**TASK ITEM**:
Using the listing, copy each whole line that features "city".

**RECORDS FOR THIS EXERCISE**:
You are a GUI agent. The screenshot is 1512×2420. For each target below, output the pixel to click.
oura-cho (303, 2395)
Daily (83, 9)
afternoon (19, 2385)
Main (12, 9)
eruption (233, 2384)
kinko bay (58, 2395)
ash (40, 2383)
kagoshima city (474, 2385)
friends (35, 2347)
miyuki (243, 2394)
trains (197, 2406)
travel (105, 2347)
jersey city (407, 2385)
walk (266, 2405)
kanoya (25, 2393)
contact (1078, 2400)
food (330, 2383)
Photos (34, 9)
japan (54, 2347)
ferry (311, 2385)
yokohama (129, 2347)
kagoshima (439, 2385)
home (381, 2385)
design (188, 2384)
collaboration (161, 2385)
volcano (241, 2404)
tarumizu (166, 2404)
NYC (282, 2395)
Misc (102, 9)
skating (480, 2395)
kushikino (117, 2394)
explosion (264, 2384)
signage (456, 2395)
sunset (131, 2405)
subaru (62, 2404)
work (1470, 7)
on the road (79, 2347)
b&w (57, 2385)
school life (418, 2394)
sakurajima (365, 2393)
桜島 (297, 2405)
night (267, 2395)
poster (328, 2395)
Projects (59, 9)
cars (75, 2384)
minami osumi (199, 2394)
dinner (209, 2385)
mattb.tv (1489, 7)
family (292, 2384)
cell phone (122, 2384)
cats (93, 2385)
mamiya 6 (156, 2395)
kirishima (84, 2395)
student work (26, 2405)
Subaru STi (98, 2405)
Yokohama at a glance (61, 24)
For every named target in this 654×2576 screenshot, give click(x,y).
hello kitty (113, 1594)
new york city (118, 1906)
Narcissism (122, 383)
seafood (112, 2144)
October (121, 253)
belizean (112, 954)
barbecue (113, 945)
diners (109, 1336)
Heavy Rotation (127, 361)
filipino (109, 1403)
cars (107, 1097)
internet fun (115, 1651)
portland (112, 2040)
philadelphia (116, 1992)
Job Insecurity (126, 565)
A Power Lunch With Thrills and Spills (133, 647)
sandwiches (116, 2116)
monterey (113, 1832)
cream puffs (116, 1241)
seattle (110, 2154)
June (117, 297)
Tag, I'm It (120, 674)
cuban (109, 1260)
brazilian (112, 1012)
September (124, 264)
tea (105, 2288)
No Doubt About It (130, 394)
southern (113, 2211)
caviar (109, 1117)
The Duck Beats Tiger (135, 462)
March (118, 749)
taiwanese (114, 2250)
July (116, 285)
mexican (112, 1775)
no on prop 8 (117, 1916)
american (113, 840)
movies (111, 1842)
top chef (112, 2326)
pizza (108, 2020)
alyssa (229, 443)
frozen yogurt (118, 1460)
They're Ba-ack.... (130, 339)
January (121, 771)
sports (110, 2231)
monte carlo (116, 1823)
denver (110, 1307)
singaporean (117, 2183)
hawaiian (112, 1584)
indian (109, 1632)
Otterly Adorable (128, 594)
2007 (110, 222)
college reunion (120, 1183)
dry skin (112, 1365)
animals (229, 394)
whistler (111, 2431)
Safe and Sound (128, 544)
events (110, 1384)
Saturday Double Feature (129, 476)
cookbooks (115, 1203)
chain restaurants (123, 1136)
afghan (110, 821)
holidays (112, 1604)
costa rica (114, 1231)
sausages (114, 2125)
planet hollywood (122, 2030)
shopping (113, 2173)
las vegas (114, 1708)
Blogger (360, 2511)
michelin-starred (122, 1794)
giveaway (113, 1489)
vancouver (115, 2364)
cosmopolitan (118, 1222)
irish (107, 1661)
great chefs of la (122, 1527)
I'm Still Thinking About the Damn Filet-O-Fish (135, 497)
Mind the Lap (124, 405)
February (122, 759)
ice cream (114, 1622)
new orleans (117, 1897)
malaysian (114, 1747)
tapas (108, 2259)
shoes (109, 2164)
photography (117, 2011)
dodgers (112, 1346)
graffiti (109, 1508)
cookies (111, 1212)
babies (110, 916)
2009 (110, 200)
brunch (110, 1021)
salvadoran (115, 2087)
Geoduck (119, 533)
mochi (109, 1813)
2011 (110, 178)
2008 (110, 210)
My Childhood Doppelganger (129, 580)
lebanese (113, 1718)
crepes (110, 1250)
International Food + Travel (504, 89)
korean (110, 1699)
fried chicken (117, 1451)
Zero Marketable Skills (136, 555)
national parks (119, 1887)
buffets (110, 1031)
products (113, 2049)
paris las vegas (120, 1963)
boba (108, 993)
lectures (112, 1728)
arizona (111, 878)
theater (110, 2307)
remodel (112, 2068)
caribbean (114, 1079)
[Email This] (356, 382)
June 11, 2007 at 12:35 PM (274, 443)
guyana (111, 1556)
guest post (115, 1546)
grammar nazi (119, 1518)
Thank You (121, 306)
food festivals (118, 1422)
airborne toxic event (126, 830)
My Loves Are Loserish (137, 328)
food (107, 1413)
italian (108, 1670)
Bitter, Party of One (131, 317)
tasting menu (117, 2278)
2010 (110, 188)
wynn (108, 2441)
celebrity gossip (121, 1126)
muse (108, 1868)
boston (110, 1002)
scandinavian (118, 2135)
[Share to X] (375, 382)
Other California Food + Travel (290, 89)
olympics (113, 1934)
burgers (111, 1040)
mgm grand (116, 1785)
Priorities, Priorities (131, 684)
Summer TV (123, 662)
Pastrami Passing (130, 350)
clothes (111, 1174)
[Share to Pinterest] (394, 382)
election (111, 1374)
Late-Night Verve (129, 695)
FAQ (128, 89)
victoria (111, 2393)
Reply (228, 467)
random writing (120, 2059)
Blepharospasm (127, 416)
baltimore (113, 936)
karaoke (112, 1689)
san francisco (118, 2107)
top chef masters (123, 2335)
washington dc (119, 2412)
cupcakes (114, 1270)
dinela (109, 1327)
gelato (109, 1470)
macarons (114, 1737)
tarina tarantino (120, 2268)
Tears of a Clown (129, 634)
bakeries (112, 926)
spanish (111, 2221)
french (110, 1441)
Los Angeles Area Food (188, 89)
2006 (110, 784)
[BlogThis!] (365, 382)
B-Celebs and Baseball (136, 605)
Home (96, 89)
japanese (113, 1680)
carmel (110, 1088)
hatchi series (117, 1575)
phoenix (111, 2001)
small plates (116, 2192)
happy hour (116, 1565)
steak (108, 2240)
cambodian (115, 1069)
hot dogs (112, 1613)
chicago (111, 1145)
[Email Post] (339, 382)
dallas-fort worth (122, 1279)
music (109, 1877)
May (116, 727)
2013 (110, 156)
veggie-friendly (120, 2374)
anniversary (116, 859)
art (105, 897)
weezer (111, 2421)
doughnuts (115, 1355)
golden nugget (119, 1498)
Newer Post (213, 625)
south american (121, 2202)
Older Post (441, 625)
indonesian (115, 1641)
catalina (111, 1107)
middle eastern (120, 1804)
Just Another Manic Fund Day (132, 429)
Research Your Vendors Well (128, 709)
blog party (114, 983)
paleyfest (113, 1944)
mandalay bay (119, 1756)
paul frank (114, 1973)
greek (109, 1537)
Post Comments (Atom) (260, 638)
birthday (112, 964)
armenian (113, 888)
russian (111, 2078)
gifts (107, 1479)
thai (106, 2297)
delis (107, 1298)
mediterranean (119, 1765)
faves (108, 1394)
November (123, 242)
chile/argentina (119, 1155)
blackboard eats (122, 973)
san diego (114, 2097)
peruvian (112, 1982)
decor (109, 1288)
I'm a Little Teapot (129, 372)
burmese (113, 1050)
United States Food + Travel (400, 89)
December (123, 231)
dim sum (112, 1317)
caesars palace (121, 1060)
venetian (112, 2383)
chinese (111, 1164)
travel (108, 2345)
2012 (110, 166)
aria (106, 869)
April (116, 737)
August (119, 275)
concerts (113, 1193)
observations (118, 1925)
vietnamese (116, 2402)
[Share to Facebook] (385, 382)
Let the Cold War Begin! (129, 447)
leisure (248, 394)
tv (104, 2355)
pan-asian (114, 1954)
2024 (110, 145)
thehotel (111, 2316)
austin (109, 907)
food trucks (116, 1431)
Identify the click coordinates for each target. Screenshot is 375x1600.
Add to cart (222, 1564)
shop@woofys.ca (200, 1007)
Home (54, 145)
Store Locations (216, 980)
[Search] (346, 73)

**ANSWER TO THE PROBLEM**:
kagoshima city (474, 2385)
jersey city (407, 2385)
new york city (118, 1906)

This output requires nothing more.